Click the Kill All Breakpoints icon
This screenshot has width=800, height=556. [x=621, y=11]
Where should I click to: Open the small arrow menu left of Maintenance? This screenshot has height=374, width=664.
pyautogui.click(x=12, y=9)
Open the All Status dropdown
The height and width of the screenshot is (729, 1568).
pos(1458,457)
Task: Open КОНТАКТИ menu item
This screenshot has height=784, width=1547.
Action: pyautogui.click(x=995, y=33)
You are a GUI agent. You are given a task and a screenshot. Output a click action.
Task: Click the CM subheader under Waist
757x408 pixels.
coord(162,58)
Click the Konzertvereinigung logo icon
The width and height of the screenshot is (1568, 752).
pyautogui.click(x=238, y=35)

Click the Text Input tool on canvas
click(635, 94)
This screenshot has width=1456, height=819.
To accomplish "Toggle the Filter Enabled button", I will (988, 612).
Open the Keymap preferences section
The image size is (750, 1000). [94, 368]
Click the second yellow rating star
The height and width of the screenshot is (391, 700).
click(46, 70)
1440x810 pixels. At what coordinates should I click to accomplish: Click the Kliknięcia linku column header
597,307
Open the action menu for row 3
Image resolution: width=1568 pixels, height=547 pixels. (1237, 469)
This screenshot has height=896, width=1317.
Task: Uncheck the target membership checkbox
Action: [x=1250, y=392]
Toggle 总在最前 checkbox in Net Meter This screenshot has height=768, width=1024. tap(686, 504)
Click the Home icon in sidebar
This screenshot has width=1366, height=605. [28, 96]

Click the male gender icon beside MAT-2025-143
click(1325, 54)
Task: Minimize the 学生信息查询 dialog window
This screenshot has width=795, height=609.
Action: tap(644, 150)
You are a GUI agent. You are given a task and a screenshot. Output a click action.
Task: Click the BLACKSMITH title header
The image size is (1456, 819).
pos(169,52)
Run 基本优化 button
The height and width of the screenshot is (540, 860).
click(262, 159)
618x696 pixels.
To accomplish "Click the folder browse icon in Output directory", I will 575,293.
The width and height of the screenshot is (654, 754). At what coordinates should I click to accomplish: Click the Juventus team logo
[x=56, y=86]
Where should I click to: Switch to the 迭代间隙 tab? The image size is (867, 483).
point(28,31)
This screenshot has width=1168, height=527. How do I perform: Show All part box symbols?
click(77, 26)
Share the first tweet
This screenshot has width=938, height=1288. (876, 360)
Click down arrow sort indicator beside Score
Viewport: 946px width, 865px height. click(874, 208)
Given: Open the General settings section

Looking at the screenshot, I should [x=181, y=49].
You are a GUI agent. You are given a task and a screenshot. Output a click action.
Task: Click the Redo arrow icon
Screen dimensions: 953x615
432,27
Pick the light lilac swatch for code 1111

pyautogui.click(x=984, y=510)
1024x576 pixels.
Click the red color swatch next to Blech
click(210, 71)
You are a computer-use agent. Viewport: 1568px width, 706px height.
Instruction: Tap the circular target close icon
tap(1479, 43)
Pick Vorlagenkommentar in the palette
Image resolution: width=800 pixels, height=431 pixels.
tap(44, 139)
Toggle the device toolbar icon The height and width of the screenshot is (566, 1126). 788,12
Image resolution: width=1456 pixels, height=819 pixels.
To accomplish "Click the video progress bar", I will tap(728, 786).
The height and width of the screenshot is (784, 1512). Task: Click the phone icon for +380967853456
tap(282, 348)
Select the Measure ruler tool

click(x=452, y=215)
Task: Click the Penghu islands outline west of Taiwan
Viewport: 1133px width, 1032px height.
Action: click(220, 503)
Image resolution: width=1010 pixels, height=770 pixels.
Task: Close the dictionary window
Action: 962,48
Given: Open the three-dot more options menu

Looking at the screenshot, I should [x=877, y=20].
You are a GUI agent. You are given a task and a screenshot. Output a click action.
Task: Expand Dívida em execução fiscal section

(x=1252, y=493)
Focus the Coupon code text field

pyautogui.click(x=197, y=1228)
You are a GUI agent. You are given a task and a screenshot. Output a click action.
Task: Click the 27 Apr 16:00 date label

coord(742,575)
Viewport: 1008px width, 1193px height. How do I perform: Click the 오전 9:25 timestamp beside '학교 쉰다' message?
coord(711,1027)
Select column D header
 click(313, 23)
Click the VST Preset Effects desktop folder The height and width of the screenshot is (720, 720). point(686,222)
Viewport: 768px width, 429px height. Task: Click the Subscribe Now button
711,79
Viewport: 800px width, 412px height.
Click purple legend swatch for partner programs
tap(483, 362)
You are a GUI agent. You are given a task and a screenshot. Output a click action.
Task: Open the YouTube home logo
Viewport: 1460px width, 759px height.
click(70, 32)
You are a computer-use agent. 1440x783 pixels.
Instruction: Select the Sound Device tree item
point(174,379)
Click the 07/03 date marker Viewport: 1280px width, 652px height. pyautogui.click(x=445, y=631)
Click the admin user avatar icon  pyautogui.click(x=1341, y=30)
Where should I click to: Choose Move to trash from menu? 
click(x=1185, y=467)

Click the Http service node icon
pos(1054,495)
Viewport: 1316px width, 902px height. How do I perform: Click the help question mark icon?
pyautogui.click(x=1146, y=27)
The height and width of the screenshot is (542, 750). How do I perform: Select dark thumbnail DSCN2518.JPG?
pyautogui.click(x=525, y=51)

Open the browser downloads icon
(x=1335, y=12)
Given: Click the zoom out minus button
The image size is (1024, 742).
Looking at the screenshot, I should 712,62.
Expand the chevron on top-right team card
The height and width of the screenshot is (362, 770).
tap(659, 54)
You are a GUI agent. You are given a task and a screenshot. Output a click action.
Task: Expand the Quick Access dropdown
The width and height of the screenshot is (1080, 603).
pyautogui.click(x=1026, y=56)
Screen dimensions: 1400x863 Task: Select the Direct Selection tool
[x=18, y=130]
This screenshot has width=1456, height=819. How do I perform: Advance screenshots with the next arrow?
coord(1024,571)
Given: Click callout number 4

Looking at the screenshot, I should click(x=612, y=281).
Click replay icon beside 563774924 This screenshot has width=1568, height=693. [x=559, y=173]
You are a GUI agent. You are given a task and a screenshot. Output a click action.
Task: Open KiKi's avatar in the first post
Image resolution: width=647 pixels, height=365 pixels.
++++
(Requirements)
Print the lines of the material above between the line holding "Toggle 总在最前 checkbox" and the line holding "[x=56, y=86]", inclusive, reproducing them exactly.

(Finished exercise)
Toggle 总在最前 checkbox in Net Meter This screenshot has height=768, width=1024. tap(686, 504)
Click the Home icon in sidebar
This screenshot has width=1366, height=605. [28, 96]

Click the male gender icon beside MAT-2025-143
click(1325, 54)
Task: Minimize the 学生信息查询 dialog window
This screenshot has width=795, height=609.
Action: tap(644, 150)
You are a GUI agent. You are given a task and a screenshot. Output a click action.
Task: Click the BLACKSMITH title header
The image size is (1456, 819).
pos(169,52)
Run 基本优化 button
The height and width of the screenshot is (540, 860).
click(262, 159)
618x696 pixels.
To accomplish "Click the folder browse icon in Output directory", I will 575,293.
The width and height of the screenshot is (654, 754). At what coordinates should I click to accomplish: Click the Juventus team logo
[x=56, y=86]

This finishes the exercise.